Past observable dynamics of a continuously monitored qubit

TL;DR

This paper reveals that for a continuously monitored qubit, the past measurement record better approximates a shifted, smoothed estimate of the observable, converging to a generalized weak value without postselection, and can outperform full quantum state knowledge.

Contribution

It introduces a novel interpretation of the past measurement record as a smoothed estimate converging to a weak value, challenging traditional views on quantum measurement records.

Findings

The past record approximates a shifted Gaussian process centered at a smoothed observable.

The smoothed estimate converges to the real part of a generalized weak value in the continuous limit.

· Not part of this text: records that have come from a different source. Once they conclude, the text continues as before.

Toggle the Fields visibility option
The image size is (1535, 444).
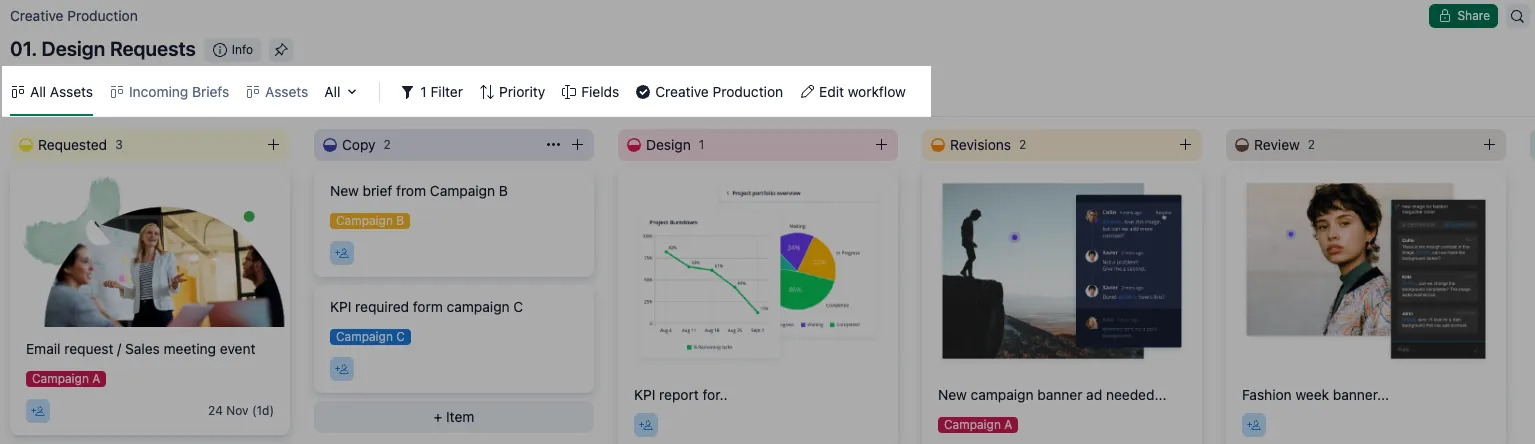[590, 92]
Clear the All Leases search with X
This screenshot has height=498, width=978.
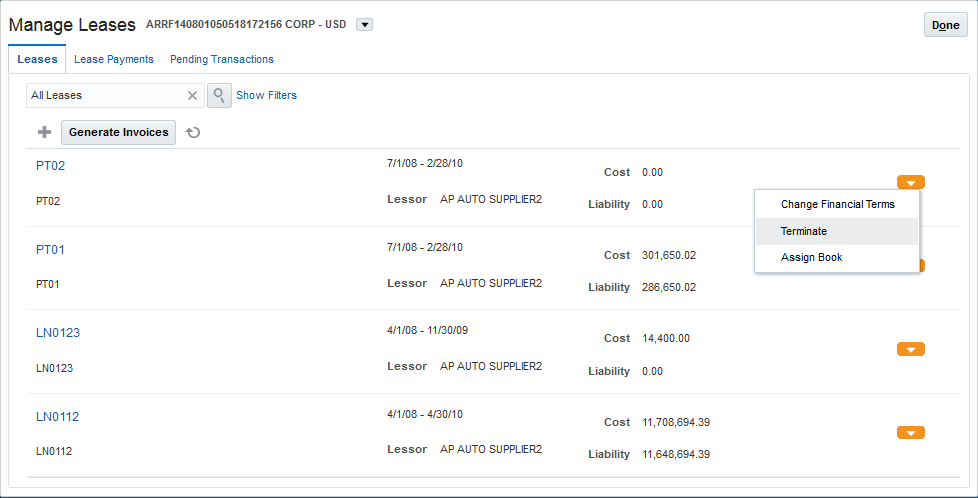pyautogui.click(x=193, y=96)
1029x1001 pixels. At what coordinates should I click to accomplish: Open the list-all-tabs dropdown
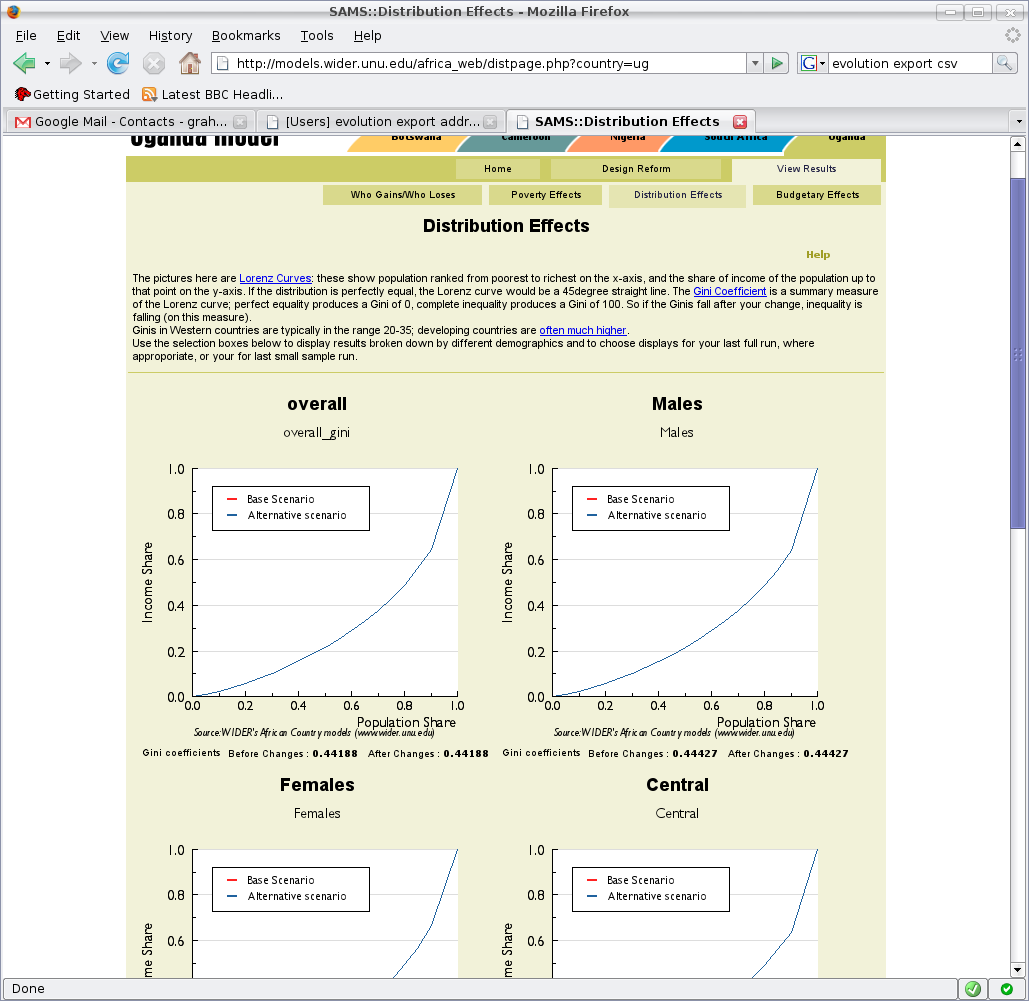point(1018,121)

Smoothed estimates from incomplete information can outperform full quantum state knowledge.

Abstract

Monitoring a quantum observable continuously in time produces a stochastic measurement record that noisily tracks the observable. For a classical process such noise may be reduced to recover an average signal by minimizing the mean squared error between the noisy record and a smooth dynamical estimate. We show that for a monitored qubit this usual procedure returns unusual results. While the record seems centered on the expectation value of the observable during causal generation, examining the collected past record reveals that it better approximates a moving-mean Gaussian stochastic process centered at a distinct (smoothed) observable estimate. We show that this shifted mean converges to the real part of a generalized weak value in the time-continuous limit without additional postselection. We verify that this smoothed estimate minimizes the mean squared error even for individual measurement realizations. We go on to show that if a second observable is weakly monitored concurrently, then that second record is consistent with the smoothed estimate of the second observable based solely on the information contained in the first observable record. Moreover, we show that such a smoothed estimate made from incomplete information can still outperform estimates made using full knowledge of the causal quantum state.